John Ortberg is a well-known, prolific writer.  But, I think this is the first one of his books I've read.  It's subtitled "Spiritual Disciplines for Ordinary People."  Lots of insights!

- The character Popeye is a model of disappointment.  As a way of explaining or excusing his shortcomings, he constantly says "I am what I am."  He has no hope of improvement.  We, through Christ, have hope of becoming more than what we are ... of becoming what God intends for us to be.
- We all have little judgmental voices inside of us.  When we meet someone, we immediately categorize and rate them.  We need to stop this behavior of judging others.
- Am I training to be like Jesus or trying to be like Jesus?  Ortberg compares it to a marathon.  Without training, I could never complete a marathon.  No matter how hard I tried.  We must train to be like Jesus ... through study and discipline.
- We must arrange life so that sin no longer looks good to us.
- You must ruthlessly eliminate hurry from your life.
- It is one thing to speak to God.  It is another thing to listen.
- Spiritual guidance is not "insider information."  When we seek guidance from the Bible or advice from friends, we often want them to prophesy about the future, rather than offer us true guidance.
- We spend a lot of time and energy on "impression management," trying to control how others perceive us.  We say things like "I rarely watch TV, but last night I saw this show ..."

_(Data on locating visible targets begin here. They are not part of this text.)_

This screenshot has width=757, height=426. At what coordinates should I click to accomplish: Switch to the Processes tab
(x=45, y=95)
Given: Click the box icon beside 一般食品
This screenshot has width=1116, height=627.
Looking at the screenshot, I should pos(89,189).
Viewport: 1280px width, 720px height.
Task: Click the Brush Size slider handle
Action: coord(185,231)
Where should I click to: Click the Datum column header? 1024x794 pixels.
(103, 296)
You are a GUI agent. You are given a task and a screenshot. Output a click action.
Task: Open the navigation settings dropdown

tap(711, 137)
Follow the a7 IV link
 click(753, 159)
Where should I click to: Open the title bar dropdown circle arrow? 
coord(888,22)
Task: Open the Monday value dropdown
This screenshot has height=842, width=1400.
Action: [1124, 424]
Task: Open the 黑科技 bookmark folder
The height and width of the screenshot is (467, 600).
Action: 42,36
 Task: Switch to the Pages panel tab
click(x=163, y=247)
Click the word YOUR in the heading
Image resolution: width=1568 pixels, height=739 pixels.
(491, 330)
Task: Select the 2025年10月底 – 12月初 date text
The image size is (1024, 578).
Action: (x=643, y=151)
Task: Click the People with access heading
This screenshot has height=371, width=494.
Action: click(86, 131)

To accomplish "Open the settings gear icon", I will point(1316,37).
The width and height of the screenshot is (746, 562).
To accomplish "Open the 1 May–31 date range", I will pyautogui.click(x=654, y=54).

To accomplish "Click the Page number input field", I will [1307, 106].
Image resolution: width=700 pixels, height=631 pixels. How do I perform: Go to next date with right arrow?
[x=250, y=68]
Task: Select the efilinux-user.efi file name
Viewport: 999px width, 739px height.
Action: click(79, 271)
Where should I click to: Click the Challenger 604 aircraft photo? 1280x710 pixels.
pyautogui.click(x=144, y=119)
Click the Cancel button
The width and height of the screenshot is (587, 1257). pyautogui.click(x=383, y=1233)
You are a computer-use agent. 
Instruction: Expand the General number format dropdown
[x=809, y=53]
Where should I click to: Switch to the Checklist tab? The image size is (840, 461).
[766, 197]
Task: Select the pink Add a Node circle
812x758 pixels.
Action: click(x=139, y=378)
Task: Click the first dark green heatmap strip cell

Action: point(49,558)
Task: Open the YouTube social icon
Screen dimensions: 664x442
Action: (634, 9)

- The enemies of simplicity are multiplicity and duplicity.  We must pursue one thing only.
- When reading the Bible the key question is not "how much" but "how" we read it.
- The goal is not for us to get through the Scriptures.  The goal is to get the Scriptures through us.
- Our goal should not be a "balanced life," in which our life is divided into a pie graph with categories such as physical, financial, spiritual, recreational, vocational, etc.  Such a paradigm implies that only one aspect of our life is spiritual and that the rest of our life is non-spiritual.  Instead, our faith and spiritual life should permeate all aspects of our life. 
- It is unlikely that we will deepen our relationship with God in a casual or haphazard manner.  There will be a need for some intentional commitment and reorganization in our lives.
- Colossians 3:17 tells us "whatever you do, in word or deed, do everything in the name of the Lord Jesus.  We should meditate on that Scripture all day and alter how we do everything so that it is in the way Jesus would do it.  This means when we do laundry, watch tv, play with our children, engage in social media, shop, eat, drive, etc.
- What starts as a confession often ends up as an excuse: "I didn't mean to yell at you, I was having a bad day."  When we confess we must accept that we made a choice to do or say something which was wrong.  A choice, even if there were mitigating circumstances.  We still made a choice.
- Ortberg tells the story of a father who tells his son for thirty-nine yeas all the wonderful things they will do once he gets his schedule "under control."